Table of Contents

Introduction

What is Rez?

Rez consists of two main parts:

  • A specification for a simple templating language
  • A library implementing the parsing and resolving of Rez template text in .NET applications

Rez takes heavy inspiration from Mustache, a popular templating language used in many web applications.

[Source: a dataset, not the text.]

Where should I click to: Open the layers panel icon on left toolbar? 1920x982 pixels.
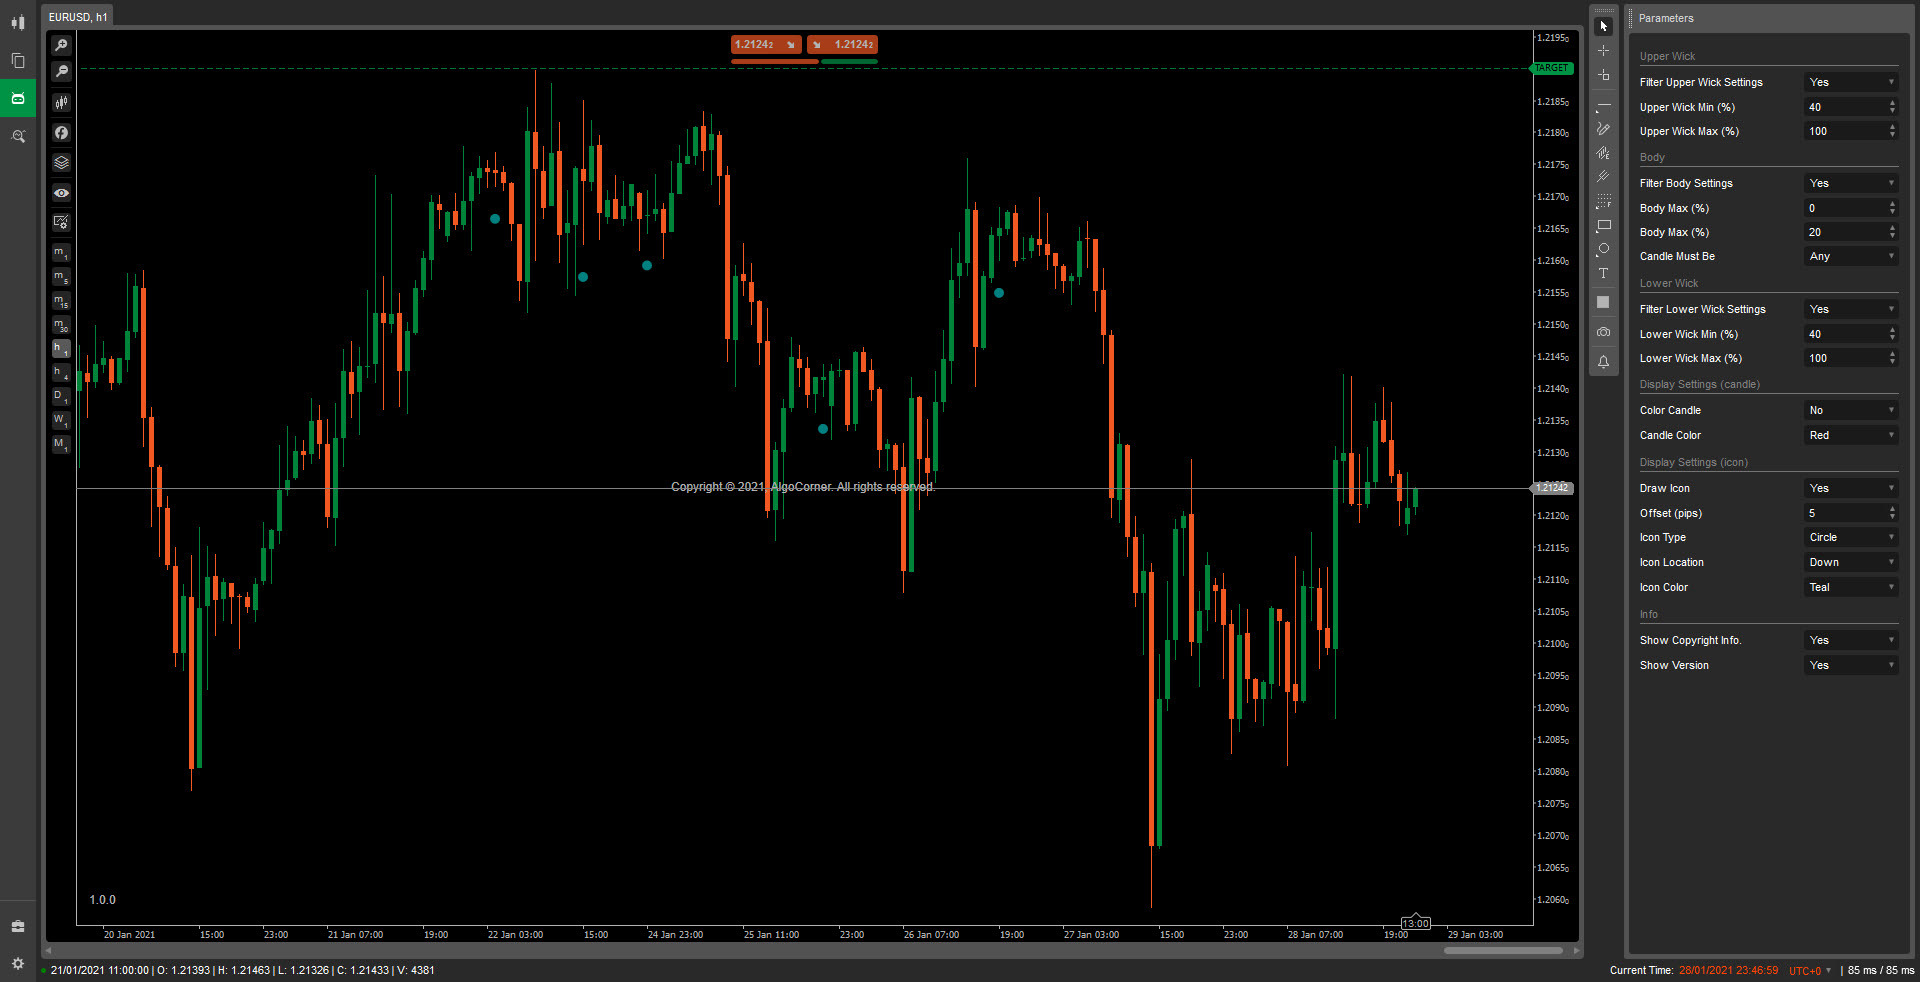pos(61,162)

One of the key reasons for creating Rez instead of using an existing solution was the need for terse, nestable tokens that are still easy to read.

A 10-second example

var resolver = new Resolver();
resolver.AddSource(new ResolverSource(new Dictionary<string, string> { { "name", "World" } }));

var greeting = resolver.Resolve("Hello, {name}!");

// greeting: "Hello, World!"

Key features

  • Terse, readable syntax — variables are written as {name} and functions as {name(args)}
  • Nesting — placeholders can be nested (e.g., {variable{number}}) and are resolved inside-out, left-to-right
  • Recursion — resolved values may themselves contain placeholders, which are resolved in turn (with a hard limit of 4096 recursions to prevent infinite loops)
  • Escaping — braces can be escaped with a backslash (\{notAVariable\}) to exclude them from resolution
  • Pluggable sources — variables and functions are supplied by any number of IResolverSource implementations, queried in order with first-match-wins semantics
  • Graceful fallback — placeholders that cannot be resolved are left in the output unchanged
  • High performance — the resolution pipeline operates on pooled buffers and spans to minimize allocations
  • Configuration integration — the optional Invex.Rez.Configuration package resolves templates inside Microsoft.Extensions.Configuration values transparently

Packages

Package Description
Invex.Rez The core templating library: resolver, sources, and store
Invex.Rez.Configuration Integration with Microsoft.Extensions.Configuration and dependency injection

Both packages target net10.0, net9.0, net8.0, and netstandard2.0.

Where did the name come from?

The name Rez is a play on the word "res" (short for "resolution"), which is the process of resolving a template. The name was chosen as it is short and memorable and is not too similar to other names in the .NET ecosystem.